Quando ela casou com Andrew Cavendish, como segundo filho ele não esperava tornar-se duque, mas o seu irmão mais velho foi morto na segunda guerra mundial e ele herdou. Fico intrigado em saber se em algum momento a duquesa, essa pessoa real, tomou o lugar da pessoa real. “Eu estava muito inconsciente disso, porque fui duquesa por tanto tempo, mais da metade da minha vida. E agora tornou-se um pouco antiquado ter um título de qualquer tipo. Se você é uma, como pode dizer como as outras pessoas se sentem quando conhecem uma?” O que é que a sua irmã Jessica, a comunista, pensou de ela se tornar uma duquesa? “Ela pensou que era muito cômico. Ela leva as pessoas como as encontra.” Gosto da forma como ela desliza para o presente quando descreve uma irmã que está morta há 14 anos.

Estamos a falar há mais de uma hora e receio que ela possa ser cansativa. Você está bem para continuar, pergunto-lhe eu? “Sim, muito feliz”, diz ela, “mas ainda não bebeste o suficiente?” Eu rio da maneira como ela diz isto, como se a entrevista fosse um combate de boxe. Aprendi mais tarde com o fotógrafo que ela ficou desapontada por eu não a ter conseguido pavonear com uma pergunta assassina, o que me irrita porque pensei que tinha arranjado coragem para perguntar uma.

No livro, ela descreve o alcoolismo do marido e como isso quase acabou com o casamento deles nos anos 80. Mas ela não menciona as infidelidades dele, amplamente insinuadas em outros lugares. Ele foi infiel, pergunto-lhe eu? “Oh sim, claro”, diz ela. Então porque não escreveu sobre os assuntos dele no livro? “Não era o meu objectivo escrever sobre eles”, diz ela. “As pessoas são tão estranhas em Inglaterra sobre o casamento e o que isso significa. Não é algo com que eu sonharia em escrever, porque parece acontecer a toda a gente, e daí? Sexo e dinheiro são tudo o que interessa à imprensa.” Ela descreve as suas memórias como “um antídoto para o Lord Mandelson” – um livro nascido da lealdade e do amor.

Não tenho um forte sentido do seu marido no livro, e peço-lhe que o descreva. “Ele era rápido, engraçado e afiado como uma navalha, e tinha um grande amor pelos seus amigos. Ele pode ter sido difícil às vezes, mas nunca foi aborrecido.” Não ser aborrecido é importante para ela.
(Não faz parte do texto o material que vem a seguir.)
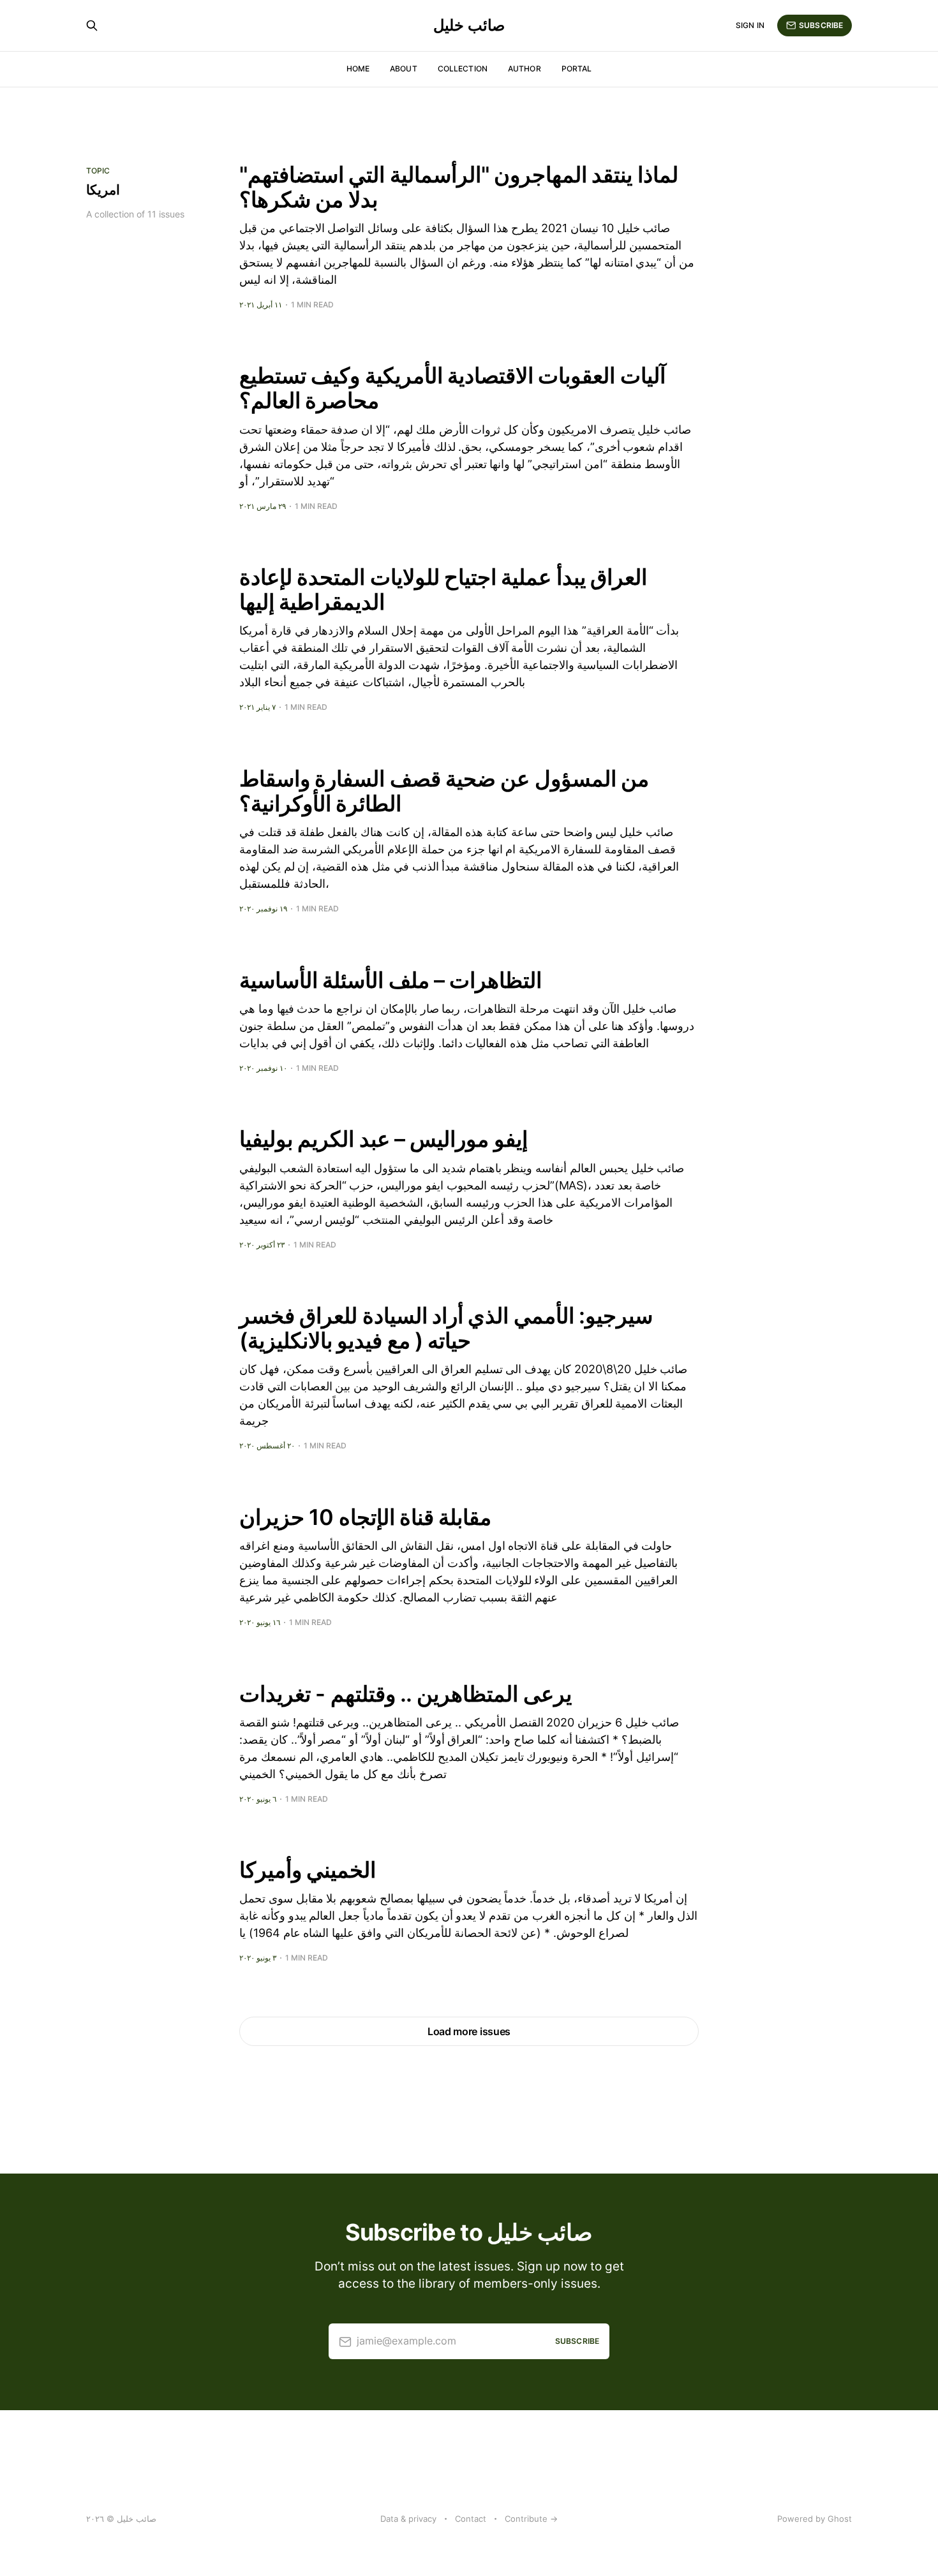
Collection (463, 68)
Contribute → (531, 2518)
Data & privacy (408, 2518)
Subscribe (821, 25)
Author (524, 68)
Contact (470, 2518)
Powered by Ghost (814, 2518)
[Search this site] (91, 25)
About (403, 68)
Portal (577, 68)
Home (357, 68)
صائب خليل (469, 25)
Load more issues (469, 2031)
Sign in (750, 25)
Um casamento aborrecido seria impensável. “Sabes como não consegues ouvir alguém que é muito aborrecido?”, diz ela. “Pelo menos não posso.” Agora o meu terror está completo. Eu sei que estou a aborrecê-la. “Adoro-te estar aterrorizada”, diz ela. “Isso é tão engraçado.”
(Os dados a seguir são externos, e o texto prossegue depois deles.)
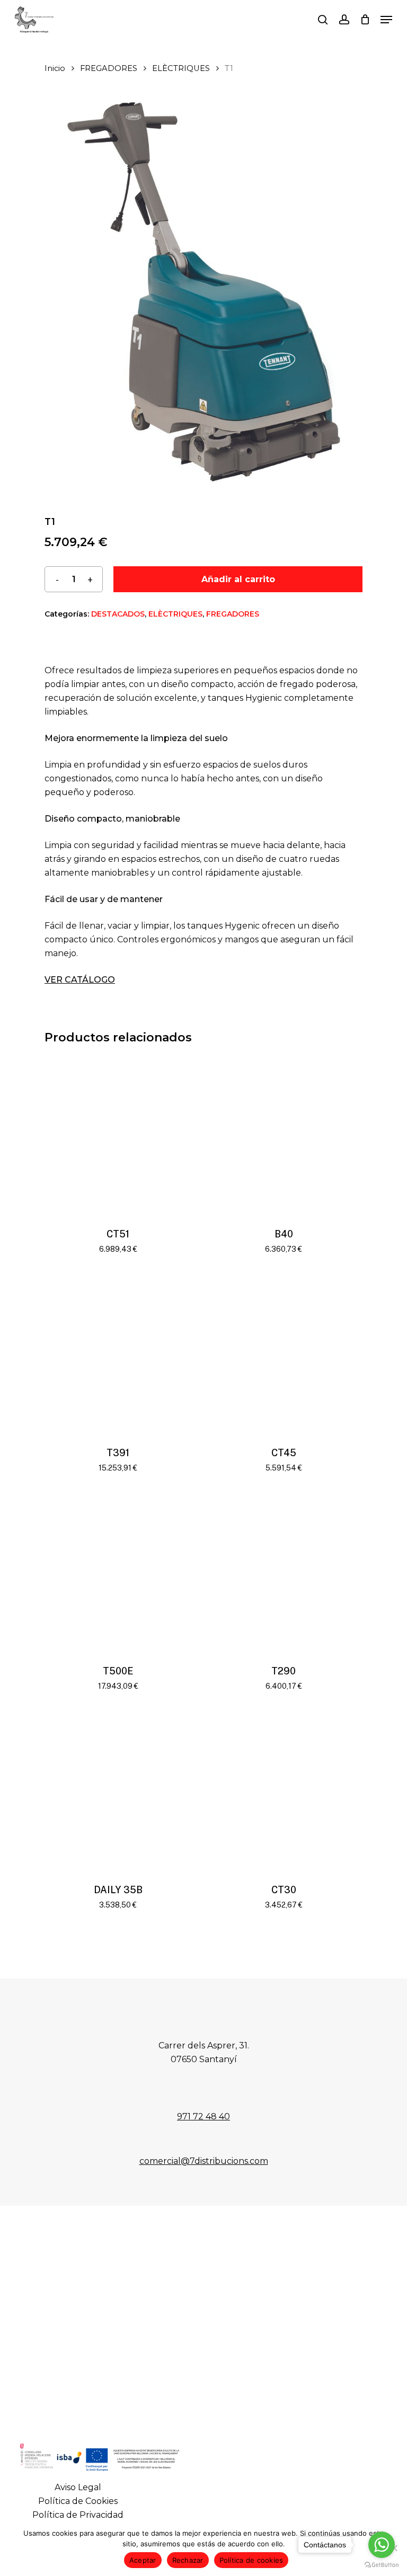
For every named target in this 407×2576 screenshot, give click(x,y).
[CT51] (118, 1136)
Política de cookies (251, 2560)
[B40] (284, 1136)
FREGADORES (108, 68)
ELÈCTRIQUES (181, 68)
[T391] (118, 1354)
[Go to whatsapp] (381, 2545)
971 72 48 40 (203, 2116)
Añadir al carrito (238, 579)
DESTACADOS (118, 614)
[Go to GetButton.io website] (382, 2565)
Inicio (55, 68)
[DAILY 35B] (118, 1791)
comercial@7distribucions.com (203, 2161)
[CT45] (284, 1354)
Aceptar (142, 2560)
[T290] (284, 1573)
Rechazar (188, 2560)
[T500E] (118, 1573)
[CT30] (284, 1791)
A ela provavelmente passaria a tarde toda, mas nós entramos numa disputa sobre a data da marcha da Aliança do Campo em Londres e consultamos a secretária dela, então a porta da sala de visitas é aberta e o mundo se intromete. O concurso acabou, e eu fui completamente derrotada por esta jovem de 90 anos que mantém a graça sobre o gelo que ela tinha quando criança. Ela pede ao Henry que me ofereça bebidas. Ouço-a dizer-lhe que ele não precisa de vestir o casaco para as servir, mas ele insiste em fazê-lo, não querendo mudar os hábitos de uma vida inteira. Ele está prestes a se aposentar, mas vai ficar dois dias por semana a pedido do viúvo. Não, eu suspeito, porque ela precisa de um mordomo, mas porque ela está tão apegada a ele como pessoa. Pessoas. Aquelas coisas complicadas que se metem no caminho das teorias políticas. Sim, devemos varrer séculos de privilégios, mas espero que Henry, Debo e suas galinhas sobrevivam.

Wait For Me!, da Duquesa de Devonshire, é publicado por John Murray (rrp £20). Para encomendar uma cópia por £17.99 com UK grátis p&p vá a guardian.co.uk/bookshop ou ligue para 0330 333 6846.